## ACTIVITY
Lines that contain "will" are to be copied from the material, every one of them.

#### DATA FOR REVIEW ####

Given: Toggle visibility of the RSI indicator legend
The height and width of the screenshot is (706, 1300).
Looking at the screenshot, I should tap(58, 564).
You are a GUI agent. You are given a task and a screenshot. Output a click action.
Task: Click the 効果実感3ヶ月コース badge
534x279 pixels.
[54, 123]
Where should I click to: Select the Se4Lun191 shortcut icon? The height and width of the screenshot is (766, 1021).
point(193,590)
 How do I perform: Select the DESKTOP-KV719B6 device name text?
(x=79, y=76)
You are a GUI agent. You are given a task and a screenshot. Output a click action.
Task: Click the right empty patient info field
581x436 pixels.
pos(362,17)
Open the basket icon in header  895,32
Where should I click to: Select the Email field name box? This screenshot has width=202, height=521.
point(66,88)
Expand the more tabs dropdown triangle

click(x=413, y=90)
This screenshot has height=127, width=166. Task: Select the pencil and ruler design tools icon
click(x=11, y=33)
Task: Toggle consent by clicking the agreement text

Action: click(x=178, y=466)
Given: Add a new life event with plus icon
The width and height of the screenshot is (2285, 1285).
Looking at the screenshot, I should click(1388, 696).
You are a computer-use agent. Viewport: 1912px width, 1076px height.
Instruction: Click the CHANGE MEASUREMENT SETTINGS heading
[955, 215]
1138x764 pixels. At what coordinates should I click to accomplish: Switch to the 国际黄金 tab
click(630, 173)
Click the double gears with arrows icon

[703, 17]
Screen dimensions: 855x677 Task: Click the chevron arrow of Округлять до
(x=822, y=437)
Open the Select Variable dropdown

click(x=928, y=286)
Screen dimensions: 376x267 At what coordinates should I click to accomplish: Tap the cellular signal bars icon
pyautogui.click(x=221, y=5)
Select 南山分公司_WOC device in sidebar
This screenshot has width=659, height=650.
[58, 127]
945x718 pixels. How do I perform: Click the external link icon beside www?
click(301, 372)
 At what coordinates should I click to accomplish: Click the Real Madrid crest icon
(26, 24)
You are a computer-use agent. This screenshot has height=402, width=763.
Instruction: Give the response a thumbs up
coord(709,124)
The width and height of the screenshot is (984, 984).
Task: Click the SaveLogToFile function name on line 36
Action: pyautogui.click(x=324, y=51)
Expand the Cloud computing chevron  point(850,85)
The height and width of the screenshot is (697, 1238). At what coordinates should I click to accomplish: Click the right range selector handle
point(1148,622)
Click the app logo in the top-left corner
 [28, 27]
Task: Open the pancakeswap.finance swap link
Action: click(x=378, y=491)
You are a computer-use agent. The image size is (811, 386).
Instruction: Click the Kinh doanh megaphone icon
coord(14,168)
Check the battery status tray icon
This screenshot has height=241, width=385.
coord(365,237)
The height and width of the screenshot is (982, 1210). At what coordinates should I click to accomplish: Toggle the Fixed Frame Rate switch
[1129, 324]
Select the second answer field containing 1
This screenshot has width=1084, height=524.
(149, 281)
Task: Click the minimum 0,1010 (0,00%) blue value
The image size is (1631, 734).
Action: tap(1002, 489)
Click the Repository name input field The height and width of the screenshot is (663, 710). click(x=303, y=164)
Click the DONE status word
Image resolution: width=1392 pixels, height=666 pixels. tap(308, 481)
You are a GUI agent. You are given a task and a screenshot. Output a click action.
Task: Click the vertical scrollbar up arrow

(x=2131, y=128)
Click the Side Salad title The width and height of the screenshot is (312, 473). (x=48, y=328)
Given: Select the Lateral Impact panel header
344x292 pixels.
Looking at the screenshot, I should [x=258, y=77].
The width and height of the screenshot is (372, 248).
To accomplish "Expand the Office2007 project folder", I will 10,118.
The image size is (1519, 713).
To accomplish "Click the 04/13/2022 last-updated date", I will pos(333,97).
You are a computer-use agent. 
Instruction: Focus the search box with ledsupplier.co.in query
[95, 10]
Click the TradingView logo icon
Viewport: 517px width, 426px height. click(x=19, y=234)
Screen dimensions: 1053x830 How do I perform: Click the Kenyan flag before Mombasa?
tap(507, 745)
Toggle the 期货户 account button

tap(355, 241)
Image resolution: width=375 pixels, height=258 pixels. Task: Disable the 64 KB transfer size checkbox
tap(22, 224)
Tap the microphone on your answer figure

####

## YOUR RESPONSE
To accomplish "Expand the Office2007 project folder", I will 10,118.
To accomplish "Click the 04/13/2022 last-updated date", I will pos(333,97).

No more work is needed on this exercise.